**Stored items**
>>

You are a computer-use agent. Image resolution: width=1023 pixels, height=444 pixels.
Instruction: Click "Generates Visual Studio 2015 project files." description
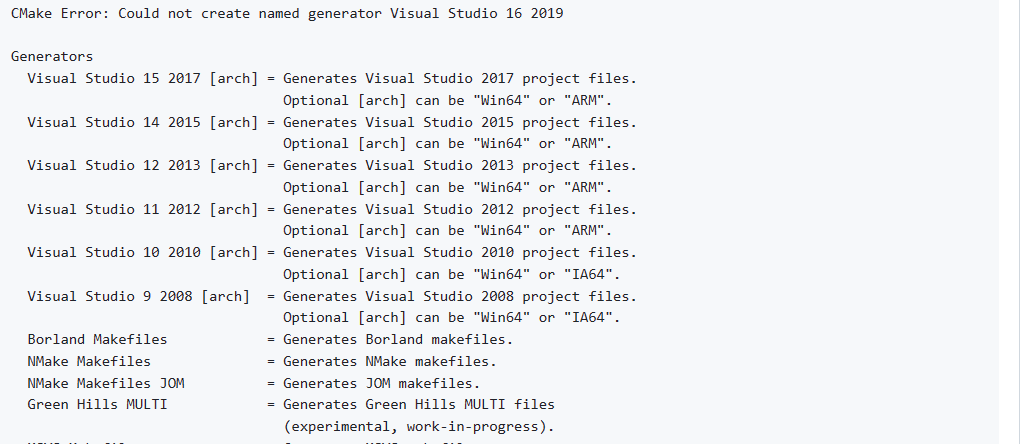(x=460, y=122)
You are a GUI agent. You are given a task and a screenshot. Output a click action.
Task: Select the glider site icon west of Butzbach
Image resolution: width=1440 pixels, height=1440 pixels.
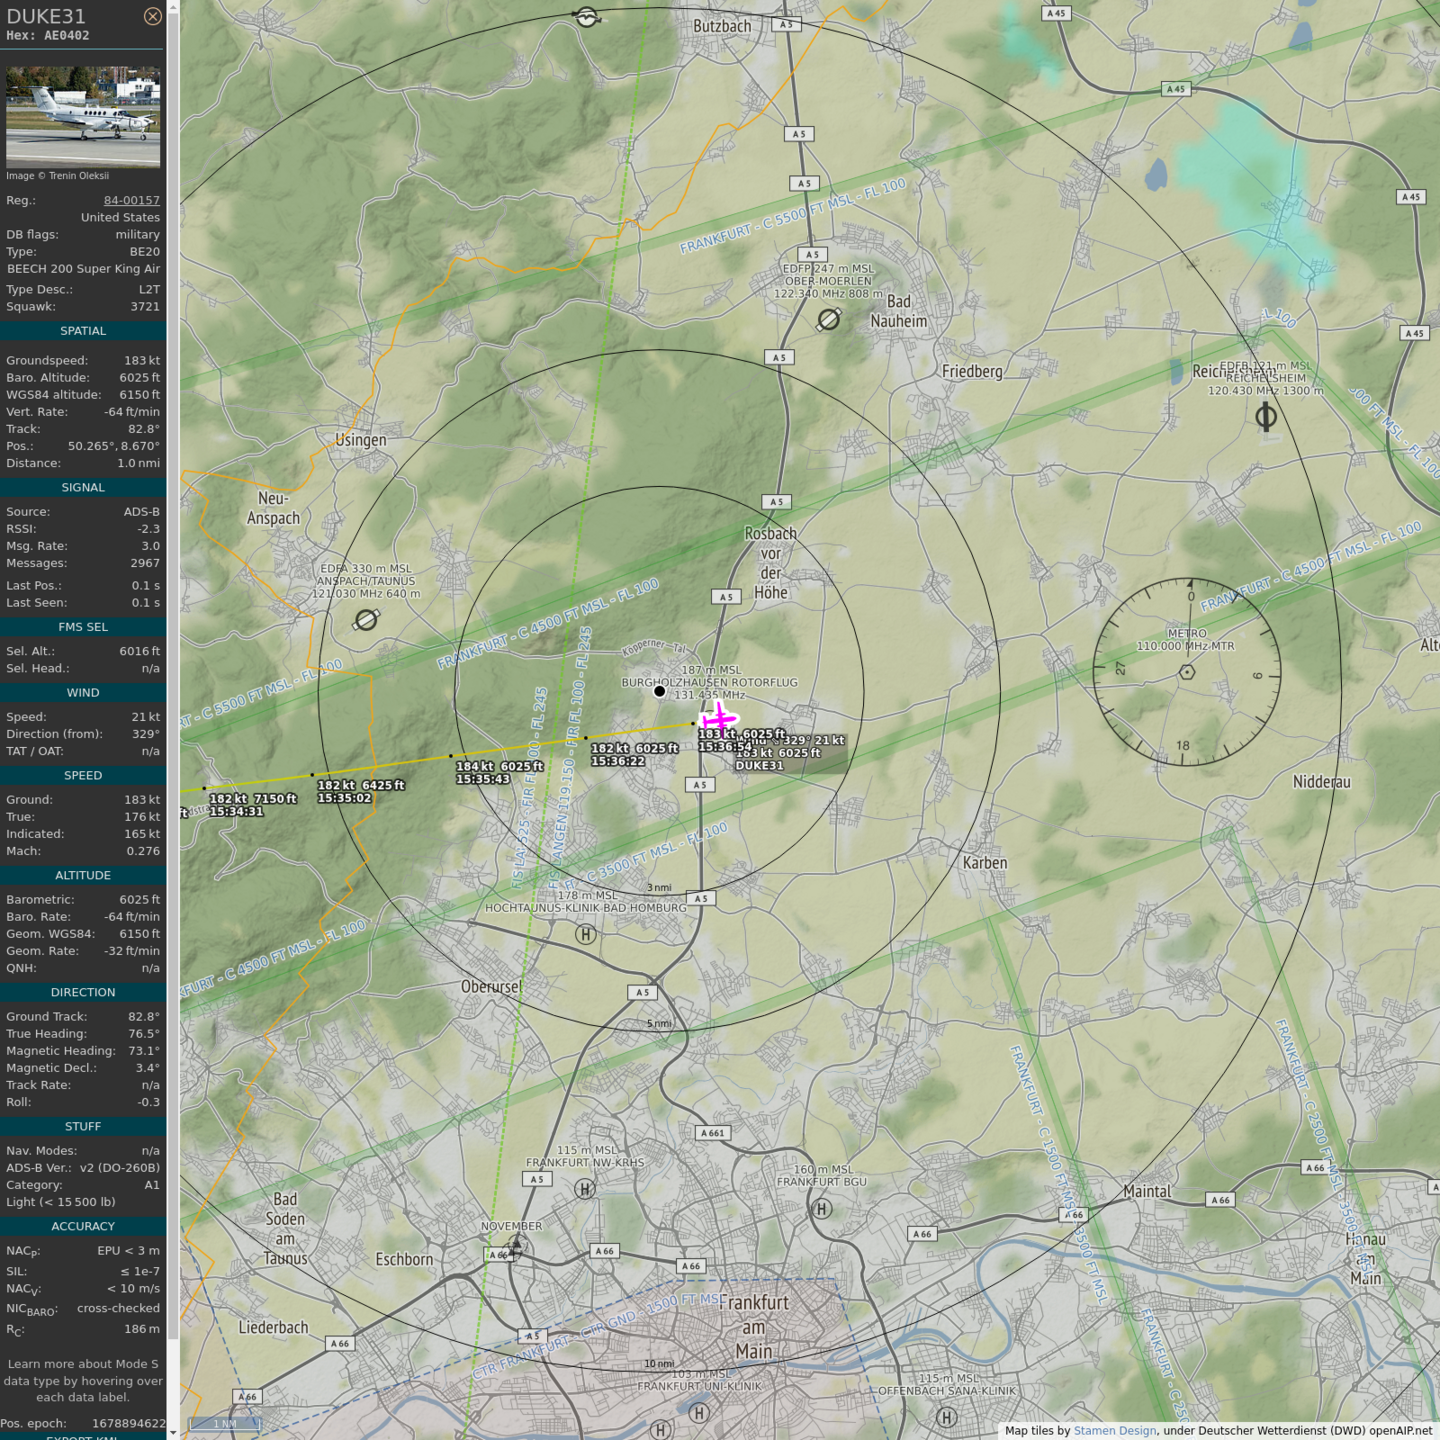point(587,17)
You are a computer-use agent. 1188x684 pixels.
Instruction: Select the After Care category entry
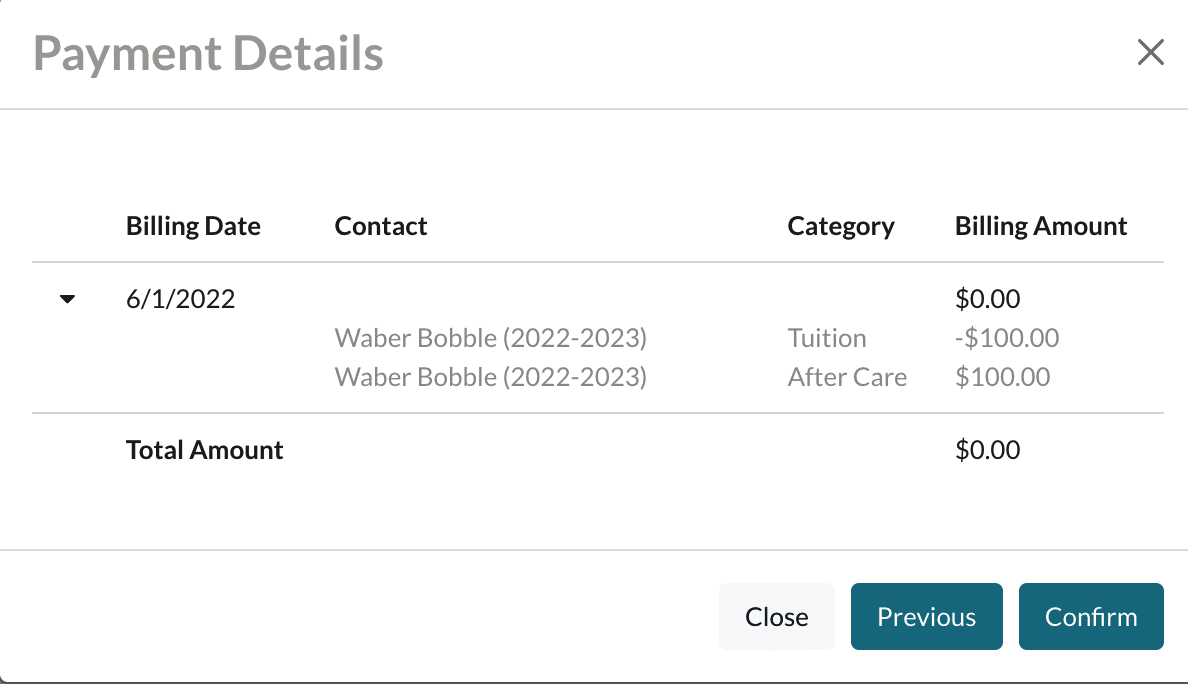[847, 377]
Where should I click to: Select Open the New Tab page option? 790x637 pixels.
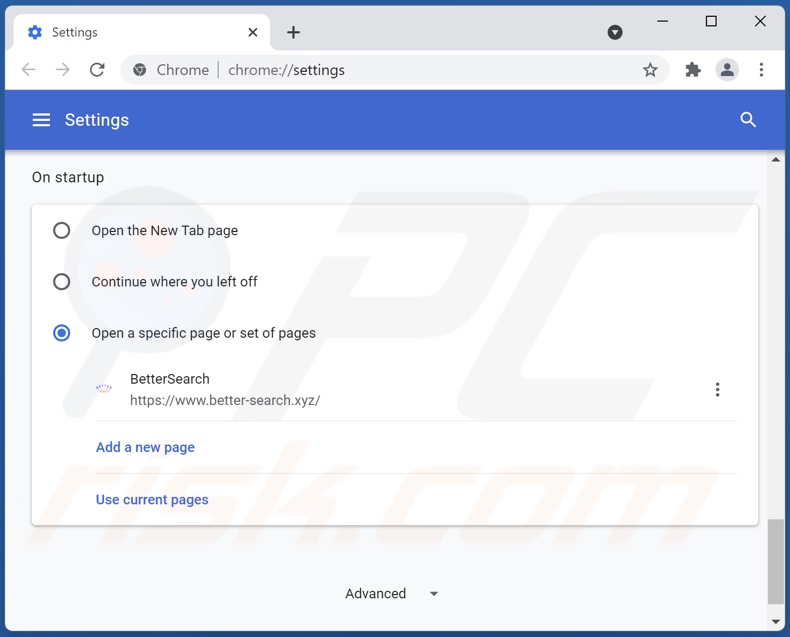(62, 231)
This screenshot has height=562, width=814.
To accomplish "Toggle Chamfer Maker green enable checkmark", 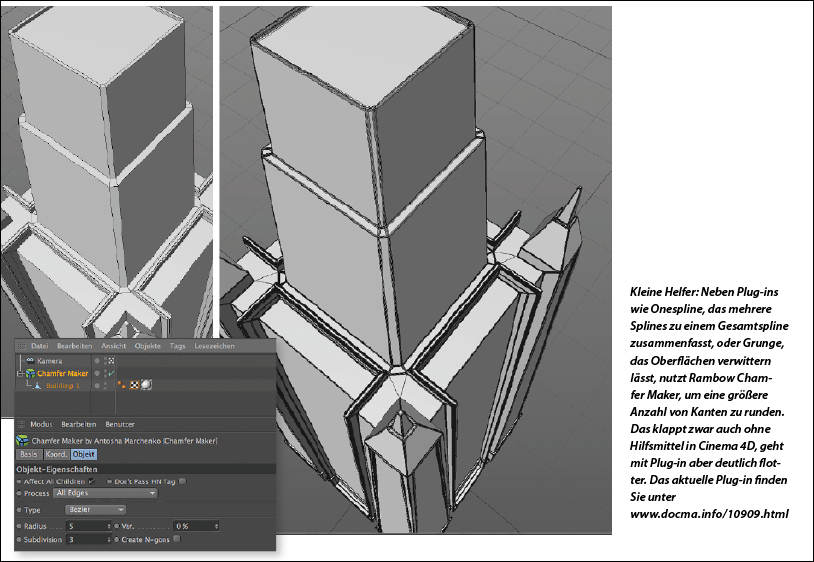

<<

**Work to be completed**
Your task is to copy only the lines above starting at the one containing "Visual Studio 2015" and ending at the one containing "You are a computer-use agent. 1188x684". Copy them exactly, both ends included, and omit the pictures.

**Expected answer**
Instruction: Click "Generates Visual Studio 2015 project files." description
(x=460, y=122)
You are a GUI agent. You are given a task and a screenshot. Output a click action.
Task: Select the glider site icon west of Butzbach
Image resolution: width=1440 pixels, height=1440 pixels.
point(587,17)
You are a computer-use agent. 1188x684 pixels.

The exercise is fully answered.